L.M. MONTGOMERY
First line: “I do like a road, because you can be always wondering what is at the end of it.”
Stats for my copy: Cloth bound hardback, published by Grosset & Dunlap, 1911; 365 pages; purchased at a library book sale.
My thoughts: I have very fond memories of the ANNE OF GREEN GABLES series, which I first read many many years ago. So when my sister and I went to a library book sale and I saw this book on the “Old Books” table, I snatched it up, even though I'd not heard of it before. Then my sister saw it in one of my sacks and told me she'd watched a series with a character who was always referred to as the story girl. After we'd gone home, she looked it up in her Netflix history and told me it was called “The Road to Avonlea”.
It was an enjoyable book, though I didn't like it nearly as much as I remember loving the Anne books.
The narrator is Beverly King, who is sent to Prince Edward Island with his brother to stay with relatives while their father is working in another country. The Story Girl is cousin Sara Stanley, not a particularly beautiful girl, but when she tells a story her audience is always enraptured and drawn to her. As Bev and his brother and cousins, along with their friend, also called Sara, and hired boy Peter enjoy their idyllic life, going to school and church and having mishaps and misadventures, The Story Girl often amuses them with her tales.

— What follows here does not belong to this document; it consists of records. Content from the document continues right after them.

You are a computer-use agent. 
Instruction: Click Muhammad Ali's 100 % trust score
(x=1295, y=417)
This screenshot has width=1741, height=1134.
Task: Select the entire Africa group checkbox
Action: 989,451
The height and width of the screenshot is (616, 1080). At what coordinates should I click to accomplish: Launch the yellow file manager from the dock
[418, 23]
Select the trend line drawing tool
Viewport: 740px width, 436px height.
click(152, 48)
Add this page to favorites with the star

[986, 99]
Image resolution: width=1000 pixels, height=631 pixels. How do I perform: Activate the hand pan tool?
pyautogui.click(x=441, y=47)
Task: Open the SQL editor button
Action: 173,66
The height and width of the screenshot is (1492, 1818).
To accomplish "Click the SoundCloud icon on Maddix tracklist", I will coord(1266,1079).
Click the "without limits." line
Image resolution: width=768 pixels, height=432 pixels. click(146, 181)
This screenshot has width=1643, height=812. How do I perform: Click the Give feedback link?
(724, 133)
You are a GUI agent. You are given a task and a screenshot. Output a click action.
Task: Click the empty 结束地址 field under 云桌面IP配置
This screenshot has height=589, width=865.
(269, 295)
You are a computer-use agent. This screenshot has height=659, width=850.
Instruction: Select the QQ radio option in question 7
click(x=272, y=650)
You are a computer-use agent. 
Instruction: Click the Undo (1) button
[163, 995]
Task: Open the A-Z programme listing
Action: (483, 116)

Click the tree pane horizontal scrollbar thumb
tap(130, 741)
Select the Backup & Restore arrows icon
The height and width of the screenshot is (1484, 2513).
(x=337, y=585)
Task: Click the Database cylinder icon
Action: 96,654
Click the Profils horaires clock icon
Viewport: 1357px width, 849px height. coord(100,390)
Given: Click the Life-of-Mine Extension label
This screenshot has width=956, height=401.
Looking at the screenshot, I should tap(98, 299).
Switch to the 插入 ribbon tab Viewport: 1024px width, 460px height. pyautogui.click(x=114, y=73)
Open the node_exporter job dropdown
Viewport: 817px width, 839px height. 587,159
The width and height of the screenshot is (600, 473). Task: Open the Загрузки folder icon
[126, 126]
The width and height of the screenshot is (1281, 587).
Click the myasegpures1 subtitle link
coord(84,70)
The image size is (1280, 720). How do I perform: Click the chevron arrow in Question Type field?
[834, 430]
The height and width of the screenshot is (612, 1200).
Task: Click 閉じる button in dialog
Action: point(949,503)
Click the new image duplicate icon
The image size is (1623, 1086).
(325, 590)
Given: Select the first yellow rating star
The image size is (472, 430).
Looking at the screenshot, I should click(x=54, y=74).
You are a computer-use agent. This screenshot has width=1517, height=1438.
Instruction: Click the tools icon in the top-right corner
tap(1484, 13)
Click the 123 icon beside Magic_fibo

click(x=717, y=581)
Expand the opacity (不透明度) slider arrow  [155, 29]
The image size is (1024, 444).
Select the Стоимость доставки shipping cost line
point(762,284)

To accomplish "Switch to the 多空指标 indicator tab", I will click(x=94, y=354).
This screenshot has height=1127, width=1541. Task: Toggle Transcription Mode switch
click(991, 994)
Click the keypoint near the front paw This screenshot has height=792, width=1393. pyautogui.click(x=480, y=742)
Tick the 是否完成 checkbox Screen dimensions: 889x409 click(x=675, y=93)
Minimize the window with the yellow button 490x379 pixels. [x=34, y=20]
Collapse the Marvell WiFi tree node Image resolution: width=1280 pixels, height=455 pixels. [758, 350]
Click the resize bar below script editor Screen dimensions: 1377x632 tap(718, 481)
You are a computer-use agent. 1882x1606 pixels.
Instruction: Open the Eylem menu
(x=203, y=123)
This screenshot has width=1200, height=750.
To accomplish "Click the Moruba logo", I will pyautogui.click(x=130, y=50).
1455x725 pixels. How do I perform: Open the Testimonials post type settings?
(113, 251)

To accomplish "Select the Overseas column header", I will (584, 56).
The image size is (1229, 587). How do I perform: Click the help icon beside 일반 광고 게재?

Before starting the book, I found and ordered the sequel, THE GOLDEN ROAD, through Paperback Swap, with the intention of passing both books to my sister after reading them. However, rather than read them back to back as originally planned, I'm setting the second book aside for awhile. I also think I'll reread ANNE OF GREEN GABLES, and then give that to my sister as well, since to my surprise she said she hadn't read any of that series. I cannot imagine how she missed them since I'm pretty sure I read them all when we were in high school. Maybe she just doesn't remember.